Pelacuran anak
Pelacuran anak adalah tindakan menawarkan pelayanan atau pelayanan langsung seorang anak untuk melakukan tindakan seksual demi uang atau bentuk imbalan lain dengan seseorang atau kepada siapapun.[1]
Para aktivis hak-hak anak menghindari penggunaaan istilah pelacur anak (child prostitutes) karena cenderung berkonotasi negatif. Istilah yang digunakan adalah anak-anak yang dilacurkan (prostituted children) yang menyiratkan kesadaran bahwa kehadiran anak-anak di dalam pelacuran adalah sebagai korban mengingat anak belum dianggap mampu untuk mengambil keputusan memilih pekerja seks sebagai profesi.
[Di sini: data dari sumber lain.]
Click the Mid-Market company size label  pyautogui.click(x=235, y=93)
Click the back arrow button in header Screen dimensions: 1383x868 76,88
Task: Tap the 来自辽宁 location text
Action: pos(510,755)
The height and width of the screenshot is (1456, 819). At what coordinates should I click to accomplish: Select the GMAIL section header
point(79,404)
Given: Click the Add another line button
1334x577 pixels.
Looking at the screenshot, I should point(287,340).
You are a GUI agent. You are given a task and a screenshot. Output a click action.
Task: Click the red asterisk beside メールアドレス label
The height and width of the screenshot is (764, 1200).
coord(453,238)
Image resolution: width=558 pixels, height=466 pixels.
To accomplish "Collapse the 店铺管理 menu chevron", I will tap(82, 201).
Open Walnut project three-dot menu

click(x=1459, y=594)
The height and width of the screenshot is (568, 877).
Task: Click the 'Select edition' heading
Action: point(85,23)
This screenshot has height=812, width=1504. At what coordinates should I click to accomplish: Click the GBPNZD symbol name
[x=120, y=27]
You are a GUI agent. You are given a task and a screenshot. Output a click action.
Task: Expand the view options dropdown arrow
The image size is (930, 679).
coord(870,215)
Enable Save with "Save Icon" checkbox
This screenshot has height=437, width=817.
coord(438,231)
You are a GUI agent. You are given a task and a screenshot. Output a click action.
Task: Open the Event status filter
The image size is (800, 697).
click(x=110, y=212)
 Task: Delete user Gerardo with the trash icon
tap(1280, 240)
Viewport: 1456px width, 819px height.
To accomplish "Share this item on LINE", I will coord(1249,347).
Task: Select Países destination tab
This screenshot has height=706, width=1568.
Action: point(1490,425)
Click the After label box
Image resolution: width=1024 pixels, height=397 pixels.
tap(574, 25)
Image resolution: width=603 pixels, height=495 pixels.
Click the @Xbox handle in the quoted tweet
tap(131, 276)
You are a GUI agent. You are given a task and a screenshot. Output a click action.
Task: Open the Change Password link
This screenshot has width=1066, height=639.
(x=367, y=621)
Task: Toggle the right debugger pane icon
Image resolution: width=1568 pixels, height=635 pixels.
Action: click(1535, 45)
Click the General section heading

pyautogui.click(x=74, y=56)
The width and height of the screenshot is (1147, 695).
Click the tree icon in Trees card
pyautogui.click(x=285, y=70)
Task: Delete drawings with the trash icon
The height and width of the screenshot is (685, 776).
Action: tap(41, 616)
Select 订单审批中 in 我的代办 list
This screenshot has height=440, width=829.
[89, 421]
Di Indonesia berdasarkan analisis situasi yang dilakukan oleh seorang aktivis Hak-hak Anak, Mohammad Farid, pada tahun 1998, diperkirakan ada 40.000-70.000 anak-anak yang dilacurkan atau 30% dari jumlah PSK di Indonesia.
Di Semarang, pada pertengahan tahun 90-an muncul istilah ciblek untuk menyebut anak-anak yang dilacurkan. Istilah ini menggantikan istilah warrior (yang diambil dari sebuah judul film mengenai gank anak jalanan). Ciblek sendiri merupakan nama burung kecil yang lincah dan sering berkicau dan pada masa itu sangat digemari di Semarang. Penggunaan istilah Ciblek, awalnya merupakan kependekan dari cilik-cilik betah melek, namun kemudian berubah menjadi cilik-cilik isa digemblek. Sedangkan untuk perempuan dewasa dikenal dengan sebutan prenjak. Ini juga nama jenis burung. Namun diplesetkan dengan kepanjangan "perempuan nunggu diajak atau ada pula yang mengatakan perempuan ngajak kenthu/bersenggama.
Di Yogyakarta, untuk anak-anak (jalanan perempuan) yang dilacurkan dikenal dengan sebutan Rendan yang kepanjangannya adalah kere dandan.